For Wia, a company previously focused on West Africa, the find transformed its Namibian portfolio and turned Kokoseb into its flagship project.
Straightforward open-pit operation
Wia’s scoping study, released in September 2025, lays out a conventional open-pit mine feeding a carbon-in-leach processing plant.
Average production is projected at about 146 000 ounces of gold per year over an initial 11-year life of mine, rising to roughly 177 000 ounces per year in the first five years.
All-in sustaining costs are estimated at US$1,265 per ounce in the early years and US$1,447 per ounce over the life of mine.
At a gold price of $2,600 per ounce, the project delivers a post-tax net present value of US$646 million and an internal rate of return of 38 per cent, with payback in less than two years.
Initial capital expenditure is estimated at US$358.8 million (about N$6.5 billion) to build the mine, plant and supporting infrastructure.
Infrastructure and environmental design
The plan calls for filtered dry-stack tailings—a first for a large-scale gold operation in Namibia—along with grid-connected power and backup diesel generation.
Wia’s engineers have identified multiple water sources around Okombahe to sustain operations without heavy reliance on municipal supply.
The company expects to file its mining-licence application in October 2025 and submit the environmental and social impact assessment in early 2026.
A definitive feasibility study is scheduled for completion in the second half of 2026, paving the way for a final investment decision by year-end.
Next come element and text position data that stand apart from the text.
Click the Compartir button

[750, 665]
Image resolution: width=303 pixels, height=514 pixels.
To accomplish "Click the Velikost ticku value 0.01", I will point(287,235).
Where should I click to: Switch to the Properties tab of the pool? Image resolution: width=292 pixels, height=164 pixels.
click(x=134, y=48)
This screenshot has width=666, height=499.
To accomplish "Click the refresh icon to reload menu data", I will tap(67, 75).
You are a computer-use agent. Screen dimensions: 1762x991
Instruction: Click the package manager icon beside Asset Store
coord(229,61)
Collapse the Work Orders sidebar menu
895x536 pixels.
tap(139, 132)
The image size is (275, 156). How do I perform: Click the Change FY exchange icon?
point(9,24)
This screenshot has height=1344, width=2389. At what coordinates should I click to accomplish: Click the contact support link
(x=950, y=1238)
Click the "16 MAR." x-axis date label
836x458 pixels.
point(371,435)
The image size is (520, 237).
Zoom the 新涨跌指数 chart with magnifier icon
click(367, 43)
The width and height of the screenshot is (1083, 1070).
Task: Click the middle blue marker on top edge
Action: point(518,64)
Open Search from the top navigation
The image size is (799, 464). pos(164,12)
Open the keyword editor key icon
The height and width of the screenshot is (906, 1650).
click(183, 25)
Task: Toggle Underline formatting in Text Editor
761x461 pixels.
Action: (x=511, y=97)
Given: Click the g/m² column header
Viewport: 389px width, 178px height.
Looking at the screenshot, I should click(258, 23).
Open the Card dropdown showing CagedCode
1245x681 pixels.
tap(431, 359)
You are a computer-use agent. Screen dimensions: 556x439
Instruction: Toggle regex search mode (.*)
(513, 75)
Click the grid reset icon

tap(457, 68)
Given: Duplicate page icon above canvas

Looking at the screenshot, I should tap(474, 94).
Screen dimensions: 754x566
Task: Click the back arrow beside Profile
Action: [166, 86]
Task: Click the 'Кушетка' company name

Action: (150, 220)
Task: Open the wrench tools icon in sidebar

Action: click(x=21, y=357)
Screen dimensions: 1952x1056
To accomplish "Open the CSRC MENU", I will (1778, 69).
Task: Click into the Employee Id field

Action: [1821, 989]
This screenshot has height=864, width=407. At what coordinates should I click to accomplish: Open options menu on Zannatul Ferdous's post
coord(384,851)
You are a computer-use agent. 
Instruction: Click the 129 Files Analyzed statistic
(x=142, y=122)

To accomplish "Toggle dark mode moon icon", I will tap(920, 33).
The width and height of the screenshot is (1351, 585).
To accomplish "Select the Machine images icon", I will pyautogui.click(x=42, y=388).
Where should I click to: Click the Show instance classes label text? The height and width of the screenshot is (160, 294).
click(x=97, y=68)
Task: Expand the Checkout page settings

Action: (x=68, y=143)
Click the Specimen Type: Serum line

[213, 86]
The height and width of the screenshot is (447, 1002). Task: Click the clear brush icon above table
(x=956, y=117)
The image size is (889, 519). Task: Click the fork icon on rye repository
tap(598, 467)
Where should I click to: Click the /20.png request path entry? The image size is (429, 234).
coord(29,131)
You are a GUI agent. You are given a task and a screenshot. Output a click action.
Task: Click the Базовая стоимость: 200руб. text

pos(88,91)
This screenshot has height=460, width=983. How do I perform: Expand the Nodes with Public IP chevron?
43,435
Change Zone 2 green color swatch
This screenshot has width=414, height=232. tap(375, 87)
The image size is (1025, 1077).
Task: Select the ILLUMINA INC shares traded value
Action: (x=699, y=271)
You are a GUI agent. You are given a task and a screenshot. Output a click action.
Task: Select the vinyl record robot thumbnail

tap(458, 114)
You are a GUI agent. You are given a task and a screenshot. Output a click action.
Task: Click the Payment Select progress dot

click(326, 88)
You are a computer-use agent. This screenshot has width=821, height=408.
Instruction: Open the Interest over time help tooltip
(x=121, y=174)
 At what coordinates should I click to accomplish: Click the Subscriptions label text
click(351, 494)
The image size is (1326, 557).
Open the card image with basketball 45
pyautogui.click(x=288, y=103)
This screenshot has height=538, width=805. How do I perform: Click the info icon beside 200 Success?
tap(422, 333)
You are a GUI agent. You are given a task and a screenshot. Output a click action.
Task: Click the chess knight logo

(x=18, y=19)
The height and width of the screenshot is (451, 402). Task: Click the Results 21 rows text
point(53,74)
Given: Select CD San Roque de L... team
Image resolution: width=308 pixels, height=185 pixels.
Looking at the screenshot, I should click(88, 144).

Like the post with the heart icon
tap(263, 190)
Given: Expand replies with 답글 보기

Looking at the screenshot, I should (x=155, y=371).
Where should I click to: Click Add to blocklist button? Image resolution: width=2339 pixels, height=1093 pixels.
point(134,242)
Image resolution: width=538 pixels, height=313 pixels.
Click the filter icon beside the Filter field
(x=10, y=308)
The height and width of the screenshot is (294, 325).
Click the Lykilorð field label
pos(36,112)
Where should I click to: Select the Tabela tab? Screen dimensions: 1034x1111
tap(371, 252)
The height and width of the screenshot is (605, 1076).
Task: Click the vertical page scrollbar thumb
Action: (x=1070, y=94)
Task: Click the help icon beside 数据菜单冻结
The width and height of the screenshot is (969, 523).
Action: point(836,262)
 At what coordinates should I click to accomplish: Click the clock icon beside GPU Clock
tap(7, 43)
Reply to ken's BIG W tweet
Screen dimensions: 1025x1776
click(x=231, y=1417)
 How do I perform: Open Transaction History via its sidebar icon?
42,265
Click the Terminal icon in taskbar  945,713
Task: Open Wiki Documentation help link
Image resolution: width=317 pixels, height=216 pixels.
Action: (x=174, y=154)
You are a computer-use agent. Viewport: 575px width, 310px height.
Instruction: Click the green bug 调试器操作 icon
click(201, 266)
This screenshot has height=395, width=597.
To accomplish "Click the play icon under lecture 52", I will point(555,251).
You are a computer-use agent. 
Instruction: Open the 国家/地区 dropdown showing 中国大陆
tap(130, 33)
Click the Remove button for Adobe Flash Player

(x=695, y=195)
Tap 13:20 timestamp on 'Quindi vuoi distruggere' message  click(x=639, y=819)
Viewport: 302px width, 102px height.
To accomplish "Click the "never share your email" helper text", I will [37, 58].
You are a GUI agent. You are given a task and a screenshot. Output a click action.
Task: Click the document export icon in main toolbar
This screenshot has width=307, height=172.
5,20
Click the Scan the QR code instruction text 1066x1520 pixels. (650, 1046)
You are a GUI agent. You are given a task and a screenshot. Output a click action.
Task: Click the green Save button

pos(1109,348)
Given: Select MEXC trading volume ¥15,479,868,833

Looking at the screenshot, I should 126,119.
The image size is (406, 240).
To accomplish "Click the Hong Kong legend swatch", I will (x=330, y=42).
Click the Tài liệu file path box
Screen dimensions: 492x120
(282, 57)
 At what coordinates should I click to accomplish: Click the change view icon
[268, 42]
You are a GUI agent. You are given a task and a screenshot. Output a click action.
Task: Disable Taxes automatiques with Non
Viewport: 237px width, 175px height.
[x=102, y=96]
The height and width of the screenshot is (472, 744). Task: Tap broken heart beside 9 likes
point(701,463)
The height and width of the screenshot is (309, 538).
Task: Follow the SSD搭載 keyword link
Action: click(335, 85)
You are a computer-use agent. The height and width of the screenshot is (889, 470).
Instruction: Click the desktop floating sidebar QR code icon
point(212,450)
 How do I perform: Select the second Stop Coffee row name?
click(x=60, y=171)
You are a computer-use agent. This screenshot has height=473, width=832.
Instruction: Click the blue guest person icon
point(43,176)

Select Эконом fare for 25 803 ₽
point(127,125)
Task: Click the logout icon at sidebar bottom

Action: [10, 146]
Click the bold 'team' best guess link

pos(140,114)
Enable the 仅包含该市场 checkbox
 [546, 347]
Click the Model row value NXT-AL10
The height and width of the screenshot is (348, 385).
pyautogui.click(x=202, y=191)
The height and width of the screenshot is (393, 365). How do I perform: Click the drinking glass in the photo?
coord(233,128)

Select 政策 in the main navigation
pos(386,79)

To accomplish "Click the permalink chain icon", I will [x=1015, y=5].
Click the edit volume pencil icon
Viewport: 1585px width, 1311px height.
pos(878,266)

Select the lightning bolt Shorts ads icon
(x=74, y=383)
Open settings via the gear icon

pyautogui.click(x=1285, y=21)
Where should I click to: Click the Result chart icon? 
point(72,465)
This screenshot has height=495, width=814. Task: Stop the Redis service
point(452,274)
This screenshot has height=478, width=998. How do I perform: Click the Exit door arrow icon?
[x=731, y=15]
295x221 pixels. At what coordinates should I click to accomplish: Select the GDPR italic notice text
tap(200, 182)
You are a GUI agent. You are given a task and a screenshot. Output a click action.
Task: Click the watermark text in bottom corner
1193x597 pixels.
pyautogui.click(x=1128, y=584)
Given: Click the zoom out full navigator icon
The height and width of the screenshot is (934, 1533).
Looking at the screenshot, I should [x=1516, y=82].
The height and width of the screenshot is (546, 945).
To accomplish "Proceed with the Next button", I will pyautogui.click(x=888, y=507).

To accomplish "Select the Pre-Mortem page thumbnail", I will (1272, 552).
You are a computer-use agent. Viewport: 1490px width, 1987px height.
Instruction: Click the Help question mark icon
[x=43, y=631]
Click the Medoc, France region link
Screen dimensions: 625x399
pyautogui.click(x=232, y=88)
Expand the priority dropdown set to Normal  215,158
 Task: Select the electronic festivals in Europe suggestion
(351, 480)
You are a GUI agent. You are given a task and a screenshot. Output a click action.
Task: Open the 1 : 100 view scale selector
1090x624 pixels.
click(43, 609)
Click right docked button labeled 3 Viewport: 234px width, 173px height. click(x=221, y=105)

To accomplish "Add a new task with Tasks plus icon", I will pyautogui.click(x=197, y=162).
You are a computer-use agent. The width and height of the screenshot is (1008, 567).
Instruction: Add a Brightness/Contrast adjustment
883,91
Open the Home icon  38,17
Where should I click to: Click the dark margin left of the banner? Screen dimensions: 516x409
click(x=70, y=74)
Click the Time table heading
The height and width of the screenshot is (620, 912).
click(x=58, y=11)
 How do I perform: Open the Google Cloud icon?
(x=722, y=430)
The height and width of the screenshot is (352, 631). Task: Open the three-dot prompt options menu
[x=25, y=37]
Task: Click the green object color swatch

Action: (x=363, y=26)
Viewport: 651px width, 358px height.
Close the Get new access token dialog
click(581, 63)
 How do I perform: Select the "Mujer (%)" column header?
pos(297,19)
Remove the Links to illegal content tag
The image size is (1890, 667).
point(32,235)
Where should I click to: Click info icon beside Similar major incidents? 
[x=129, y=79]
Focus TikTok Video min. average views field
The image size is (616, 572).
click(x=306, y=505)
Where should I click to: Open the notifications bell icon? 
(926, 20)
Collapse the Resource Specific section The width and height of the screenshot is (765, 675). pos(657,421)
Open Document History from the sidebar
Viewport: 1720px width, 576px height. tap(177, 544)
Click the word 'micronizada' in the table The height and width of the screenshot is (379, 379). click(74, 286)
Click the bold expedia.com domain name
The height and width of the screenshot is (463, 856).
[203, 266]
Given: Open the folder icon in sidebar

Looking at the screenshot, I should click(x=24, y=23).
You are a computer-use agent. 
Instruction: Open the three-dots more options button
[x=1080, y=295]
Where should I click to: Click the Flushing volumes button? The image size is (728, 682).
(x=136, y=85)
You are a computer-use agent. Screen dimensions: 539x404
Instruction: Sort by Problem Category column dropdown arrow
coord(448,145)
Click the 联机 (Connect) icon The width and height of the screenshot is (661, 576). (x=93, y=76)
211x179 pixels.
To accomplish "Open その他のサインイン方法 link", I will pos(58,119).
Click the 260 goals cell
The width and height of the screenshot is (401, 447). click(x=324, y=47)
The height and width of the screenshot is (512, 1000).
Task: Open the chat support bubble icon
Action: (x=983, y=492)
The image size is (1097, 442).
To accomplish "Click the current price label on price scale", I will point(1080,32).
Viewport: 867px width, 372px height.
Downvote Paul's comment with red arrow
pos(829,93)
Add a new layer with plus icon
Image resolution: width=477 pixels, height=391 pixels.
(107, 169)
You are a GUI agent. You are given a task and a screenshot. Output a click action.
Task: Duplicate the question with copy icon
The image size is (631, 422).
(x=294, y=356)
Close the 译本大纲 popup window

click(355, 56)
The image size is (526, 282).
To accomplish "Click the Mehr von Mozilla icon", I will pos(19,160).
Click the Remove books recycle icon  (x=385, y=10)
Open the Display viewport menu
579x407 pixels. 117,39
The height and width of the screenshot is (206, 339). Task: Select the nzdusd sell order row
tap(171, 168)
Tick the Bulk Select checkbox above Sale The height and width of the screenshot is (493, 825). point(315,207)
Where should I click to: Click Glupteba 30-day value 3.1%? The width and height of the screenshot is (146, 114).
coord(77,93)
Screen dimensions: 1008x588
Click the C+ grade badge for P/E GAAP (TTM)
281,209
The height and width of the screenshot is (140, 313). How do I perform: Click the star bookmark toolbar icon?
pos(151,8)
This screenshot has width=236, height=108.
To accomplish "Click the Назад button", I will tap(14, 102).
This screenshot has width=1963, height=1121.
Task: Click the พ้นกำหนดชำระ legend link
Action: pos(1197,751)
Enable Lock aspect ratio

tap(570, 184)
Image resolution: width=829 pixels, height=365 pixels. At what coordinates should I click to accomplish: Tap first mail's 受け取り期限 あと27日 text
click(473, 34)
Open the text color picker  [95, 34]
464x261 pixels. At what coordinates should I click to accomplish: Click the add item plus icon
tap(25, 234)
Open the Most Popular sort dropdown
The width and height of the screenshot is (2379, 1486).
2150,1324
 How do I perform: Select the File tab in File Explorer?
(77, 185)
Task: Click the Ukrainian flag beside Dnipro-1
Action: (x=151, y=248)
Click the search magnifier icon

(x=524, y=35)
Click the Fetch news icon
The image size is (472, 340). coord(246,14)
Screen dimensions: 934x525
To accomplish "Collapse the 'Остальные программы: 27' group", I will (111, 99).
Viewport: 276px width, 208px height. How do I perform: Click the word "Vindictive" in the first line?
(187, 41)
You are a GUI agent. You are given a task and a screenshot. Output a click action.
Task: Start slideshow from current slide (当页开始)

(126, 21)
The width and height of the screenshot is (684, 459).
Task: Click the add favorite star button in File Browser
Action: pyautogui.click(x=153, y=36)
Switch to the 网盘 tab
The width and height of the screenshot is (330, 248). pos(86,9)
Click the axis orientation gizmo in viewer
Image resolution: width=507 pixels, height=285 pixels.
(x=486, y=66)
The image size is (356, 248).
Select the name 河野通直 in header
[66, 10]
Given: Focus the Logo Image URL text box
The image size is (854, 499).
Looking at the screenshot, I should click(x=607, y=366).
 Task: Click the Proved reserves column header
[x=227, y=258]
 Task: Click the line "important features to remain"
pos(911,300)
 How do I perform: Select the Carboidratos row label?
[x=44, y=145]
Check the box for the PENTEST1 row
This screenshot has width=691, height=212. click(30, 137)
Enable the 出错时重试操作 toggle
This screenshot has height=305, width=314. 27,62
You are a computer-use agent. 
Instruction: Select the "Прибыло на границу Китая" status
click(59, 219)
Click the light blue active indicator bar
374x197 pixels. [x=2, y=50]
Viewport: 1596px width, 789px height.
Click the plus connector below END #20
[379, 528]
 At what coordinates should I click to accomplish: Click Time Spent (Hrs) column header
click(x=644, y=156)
If approvals and financing proceed on schedule, construction could begin in late 2026, with first gold targeted for late 2027 or early 2028.
Namibia’s growing gold sector
When it enters production, Kokoseb will join Navachab, B2Gold’s Otjikoto and Osino’s Twin Hills—which is under construction—as part of a new wave of Namibian gold mines.
Its arrival comes at a pivotal time: Otjikoto’s open-pit phase is winding down, and national output will need fresh feed to maintain export earnings and fiscal flows.
Kokoseb’s projected annual production of up to 180,000 ounces will materially lift Namibia’s total gold output while generating employment, procurement contracts and royalty revenue for the state. Its partnership with Epangelo ensures direct national participation, while the use of modern dry-stack tailings aligns with Namibia’s push toward lower-footprint mining under the country’s Green Industrialisation Blueprint.
Changing the narrative
Kokoseb’s rise from a soil anomaly to a 2.9-million-ounce project in barely four years highlights what systematic exploration can still achieve in Namibia. It is a story of persistence and technical excellence: a grassroots discovery by Wia Gold’s own team, nurtured through steady drilling and bold investment.
As feasibility work advances and construction approaches, Kokoseb stands ready to redefine Namibia’s gold landscape—proof that even in a mature mining nation, the ground can still surprise those who look closely enough.